BEIRUT, Lebanon — When topless photos taken several years ago of Lebanese Olympic skier Jackie Chamoun surfaced online in recent weeks, the news grabbed headlines in Lebanon and across the globe. Although it's hailed as one of the most liberal countries in the region, the skier acknowledged in a Facebook post that it is still in many ways a "conservative" country.

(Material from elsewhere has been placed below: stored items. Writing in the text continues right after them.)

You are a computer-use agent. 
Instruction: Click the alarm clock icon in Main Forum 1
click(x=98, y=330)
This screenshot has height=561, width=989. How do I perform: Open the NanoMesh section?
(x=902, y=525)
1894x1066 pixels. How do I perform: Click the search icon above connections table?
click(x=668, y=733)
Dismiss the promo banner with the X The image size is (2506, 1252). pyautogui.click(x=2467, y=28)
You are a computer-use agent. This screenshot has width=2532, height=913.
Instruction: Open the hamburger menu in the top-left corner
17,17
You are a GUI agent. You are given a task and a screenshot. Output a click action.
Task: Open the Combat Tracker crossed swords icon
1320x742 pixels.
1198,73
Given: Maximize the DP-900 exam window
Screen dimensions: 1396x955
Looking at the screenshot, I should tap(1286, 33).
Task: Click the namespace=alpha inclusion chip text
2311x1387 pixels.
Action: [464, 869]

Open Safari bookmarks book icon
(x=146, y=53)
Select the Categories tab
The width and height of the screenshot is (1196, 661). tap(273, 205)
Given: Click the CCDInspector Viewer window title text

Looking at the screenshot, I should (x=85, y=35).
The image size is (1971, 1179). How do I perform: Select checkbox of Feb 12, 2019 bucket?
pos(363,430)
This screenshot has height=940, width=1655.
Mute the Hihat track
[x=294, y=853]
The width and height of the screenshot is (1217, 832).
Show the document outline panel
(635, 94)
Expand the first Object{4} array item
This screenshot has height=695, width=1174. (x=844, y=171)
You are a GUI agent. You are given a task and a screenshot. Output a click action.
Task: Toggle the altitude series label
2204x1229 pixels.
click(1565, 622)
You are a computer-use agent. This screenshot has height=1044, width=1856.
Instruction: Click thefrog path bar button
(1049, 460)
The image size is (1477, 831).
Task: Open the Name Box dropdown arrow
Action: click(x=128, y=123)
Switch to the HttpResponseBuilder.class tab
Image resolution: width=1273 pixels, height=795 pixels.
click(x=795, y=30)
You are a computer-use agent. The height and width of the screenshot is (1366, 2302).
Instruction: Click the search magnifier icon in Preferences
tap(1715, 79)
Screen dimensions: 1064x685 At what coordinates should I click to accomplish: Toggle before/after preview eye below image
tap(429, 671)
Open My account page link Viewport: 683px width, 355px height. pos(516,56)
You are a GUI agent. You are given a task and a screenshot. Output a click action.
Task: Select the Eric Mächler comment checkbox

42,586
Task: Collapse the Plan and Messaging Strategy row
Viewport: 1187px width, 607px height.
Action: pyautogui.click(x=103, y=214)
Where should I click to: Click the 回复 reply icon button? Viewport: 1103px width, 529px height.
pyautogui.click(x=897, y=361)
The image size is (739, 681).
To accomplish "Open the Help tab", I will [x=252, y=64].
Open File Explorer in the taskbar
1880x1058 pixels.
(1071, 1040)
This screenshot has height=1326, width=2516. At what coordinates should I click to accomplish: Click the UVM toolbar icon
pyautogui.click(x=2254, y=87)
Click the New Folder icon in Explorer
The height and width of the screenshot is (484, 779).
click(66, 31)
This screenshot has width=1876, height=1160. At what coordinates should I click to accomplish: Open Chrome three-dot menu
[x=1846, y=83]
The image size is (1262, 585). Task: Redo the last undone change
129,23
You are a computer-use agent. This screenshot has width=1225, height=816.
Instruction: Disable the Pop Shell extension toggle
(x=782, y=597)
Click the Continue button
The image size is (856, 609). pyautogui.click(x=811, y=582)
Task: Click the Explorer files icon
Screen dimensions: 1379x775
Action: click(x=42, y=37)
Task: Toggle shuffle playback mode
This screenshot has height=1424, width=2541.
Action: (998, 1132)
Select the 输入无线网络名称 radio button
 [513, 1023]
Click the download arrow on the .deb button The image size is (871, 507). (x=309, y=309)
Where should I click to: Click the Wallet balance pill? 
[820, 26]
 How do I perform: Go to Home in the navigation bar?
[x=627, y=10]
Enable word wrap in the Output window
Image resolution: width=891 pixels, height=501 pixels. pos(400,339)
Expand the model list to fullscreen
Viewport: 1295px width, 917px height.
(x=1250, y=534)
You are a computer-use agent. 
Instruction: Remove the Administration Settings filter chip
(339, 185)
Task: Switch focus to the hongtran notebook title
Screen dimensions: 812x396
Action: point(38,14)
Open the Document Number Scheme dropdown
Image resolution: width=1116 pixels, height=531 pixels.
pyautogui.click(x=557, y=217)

Last Wednesday, Lebanon's Sports and Youth minister even ordered an investigation into the photos, which Chamoun said were part of a photo shoot for a ski calendar and were never meant to be made public. (The photographer was Olympian Hubertus von Hohenlohe, who recently made healdines with his mariachi-style race suit.)
While liberalists across Lebanon rallied in support of Chamoun, March, a Beirut-based NGO focused on national censorship laws, decided to use the publicity around Chamoun's nudity to draw attention to an issue far more significant to most Lebanese women — domestic violence.
This photo is central to their latest campaign, which has pushed the slogan, "NUDITY IS A PERSONAL CHOICE ... GETTING BEATEN UP IS NOT."
Courtesy of March and M&C Saatchi Mena
In an explainer posted on their website, the group said, "March has of course supported [Jackie Chamoun], her personal freedom and her right to choose. But what about the other women who deserve the same attention and coverage: victims of domestic violence. ... It's time that we reassess our values, get our priorities straight, and be the voice of women who have been silenced. Some of whom, forever."
Why domestic violence? March founding member and General Coordinator Lea Baroudi told GlobalPost the idea emerged from another story from Lebanon that gained decidedly less attention than Jackie's semi-concealed breasts. The week before Chamoun's photos came out, a woman in Beirut was beaten to death with a pressure cooker, allegedly wielded by her husband. Her brother told The Daily Star that neighbors had actually called the police during the attack. The police allegedly declined to intervene in a "family matter."